I’m sure many of you have heard of the drug mephedrone. It was a ‘legal high’ that boomed around the autumn of 2009. Well, since banning it in April 2010, the Advisory Council on the Misuse of Drugs (ACMD) has had its work cut out, with an average of one new drug a fortnight being released into the market. This perpetual pattern of a new drug emerging and then it being shortly banned was recently highlighted with the case of ‘Ivory Wave’: desoxypipradrol (2-DPMP) is now subject to the same controls as a Class B drug.
Why was it banned? Because its effects seem to represent those of amphetamines: users feel uplifted, chatty, and the urge to dance.
However, Ivory Wave is not cocaine; mephedrone is not ecstasy. Just because they are all drugs, that does not mean they are one and the same thing.
Many of you may be aware of the drug Ritalin, a prescription only drug used for curbing the effects of ADHD. Some students use it as a ‘study aid’ for added concentration during essays. This application for it may be frowned upon, but its use as treatment for a personality disorder is obviously not.
Now, Ivory Wave is the other way around. It is a recreational drug that may have strong medicinal benefits, due to its strikingly similar makeup to Ritalin. Ivory Wave’s effects are shorter, which may be appropriate for treating certain patients. In the right controlled dose, it could act as a new drug for sufferers of ADHD. But, due to the ban on production and importation, research into this is much more difficult.
That is just one drug. ‘Blanket banning’, a move now being implemented by Austria, puts restrictions and criminal sanctions on groups of similar drugs, regardless of their potential benefits. So now we may be missing out on a whole plethora of new treatments, due to a block on researching anything closely resembling banned substances.
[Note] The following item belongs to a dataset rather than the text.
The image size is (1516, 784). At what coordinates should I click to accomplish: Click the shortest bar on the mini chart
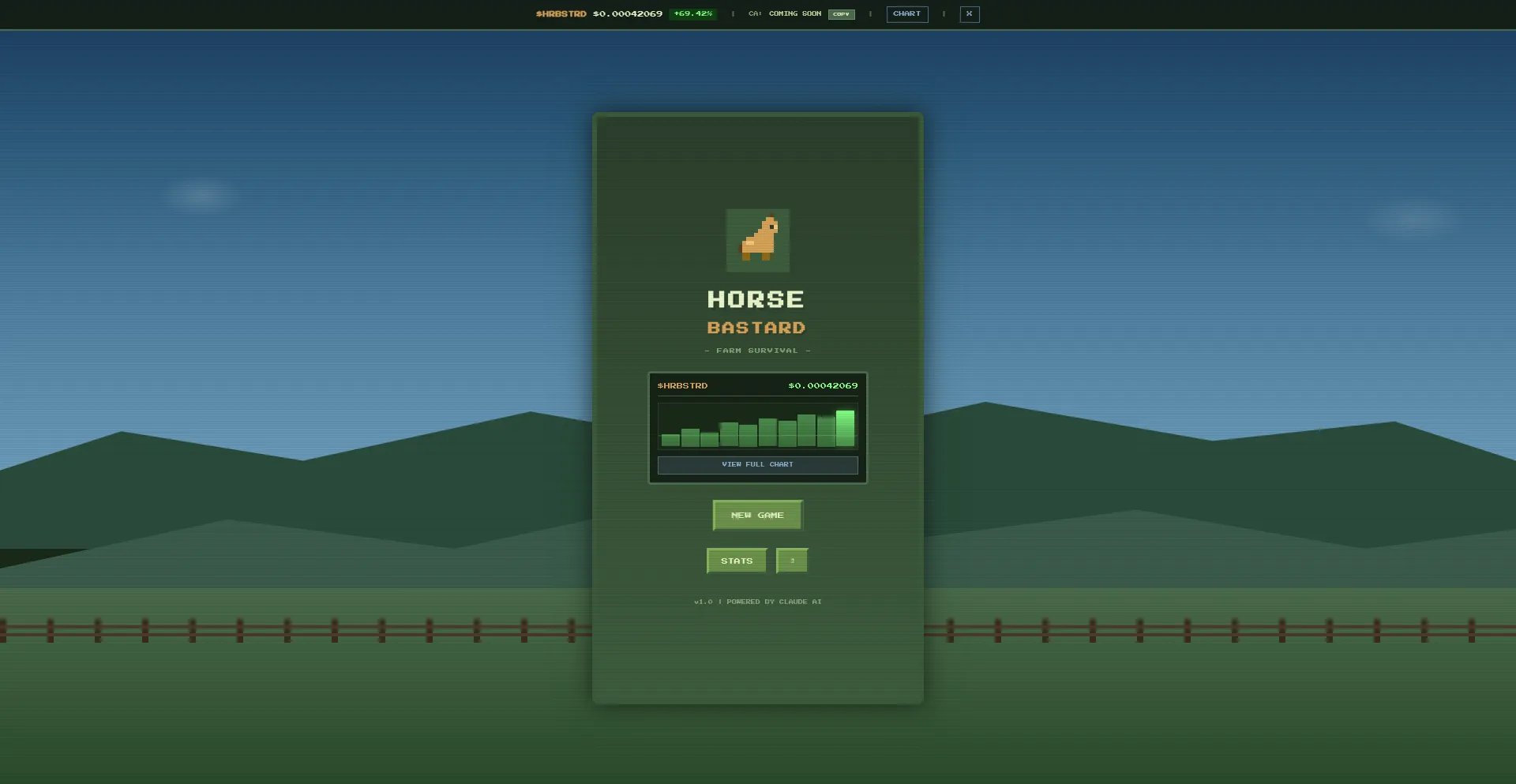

As I said, Ivory Wave is not cocaine, so naturally it is not Ritalin either. However, missing the potential medicinal benefits of these drugs seems moronic. Their banning is purely ideological rather than scientific. I hope people would agree that the taking of drugs is a health issue rather than one of crime, especially when considering that the flotilla of legal highs are exactly that: devoid of any criminal sanctions.